A journey through a nation (and a building)
Van de Stolpe says one of its biggest challenges was how to condense the story of a nation into 60 minutes. As well as the themes of water management and landscape design, Dutch architecture and entrepreneurship are addressed in the pre and post show areas.
After a photo opportunity in the queue line, guests are split into two groups of 20 and taken on a journey of “how”, “now” and finally “wow” as they move up through the building. Interactive walls, projection mapping and a Pepper’s ghost effect are used to interpret information before and after the ride.
Depending on their allocated group, guests board the i-Ride on either level three or four. After the flight, they are then ushered into a free-flow post-show area on level two. Photos and merchandise can be collected in the “buy and bye” area at ground level.
The post-show area will double as an event space as This Is Holland attempts to pick up some of the corporate business already enjoyed by neighbouring attractions such as A’DAM Lookout.
Easy installation, successful collaborations
This is Brogent Technologies’ second i-Ride installation in Europe. It features four units of 10 seats split over two levels. As the single projector system is different to the larger double theatre Voletarium at Europa-Park, it required EN certification by the TÜV. Similar systems are already in use at Fuji-Q Highland in Japan and Shang Shun World in the Brogent’s native Taiwan. The latter was installed on the sixth floor of a building. The third floor installation in Amsterdam was therefore relatively easy, although minor adjustments had to be made to the screen to fit it into the circular building.
“We were very pleased with the co-operation with Brogent,” says van Berkel. This Is Holland was created using a largely Dutch team (the manufacturer’s European representative is Vekoma Rides Manufacturing). “And, we were very happy with the knowledge and service offered by the Leisure Expert Group. They have created a total experience.”

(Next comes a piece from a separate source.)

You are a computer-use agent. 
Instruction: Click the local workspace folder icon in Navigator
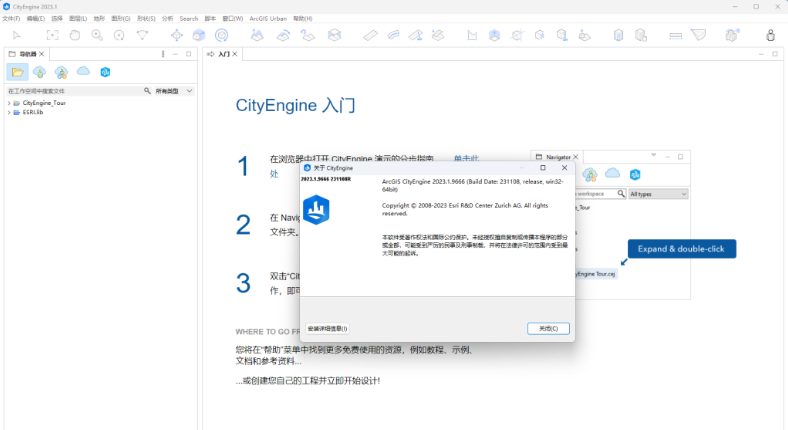18,72
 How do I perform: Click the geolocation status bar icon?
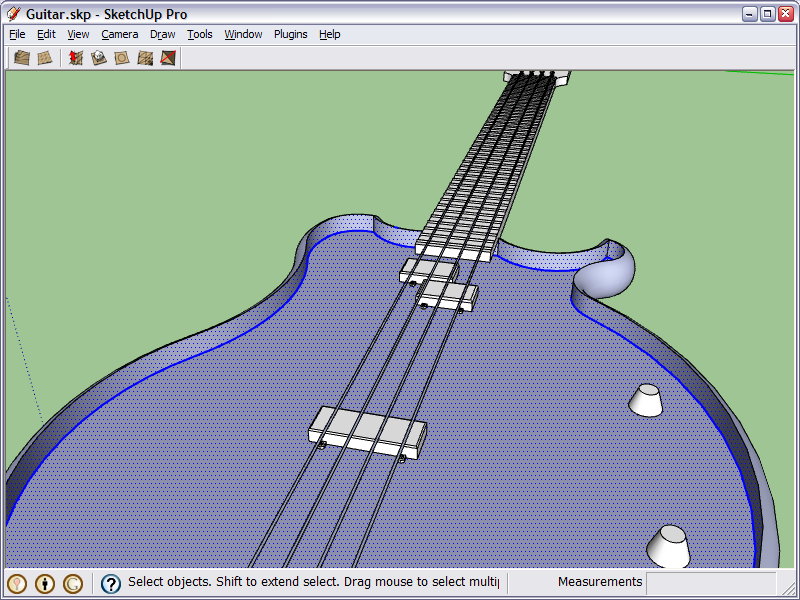(17, 583)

Van Berkel says the quality of the product was key to securing partnerships with names like UNESCO and KLM (the airline features in the Schiphol scenes). He now hopes to partner with other Amsterdam attractions on co-marketing initiatives. Already a This Is Holland combination ticket is available to tourists taking one of the city’s popular canal tours.
At present, riders must pay €16.50, or €9.50 for under 13s, for either walk-up or online. A same day repeat ticket is also available. “We often hear people asking ‘Can we do it again?’ as soon as they get off the ride,” says van Berkel.
The challenge, of course, will be encouraging repeatability in years to come. But, for now, This Is Holland has a ready supply of Amsterdam tourists to tap into. It is surely only a matter of time before enough of them hop on that ferry and turn it into a hit.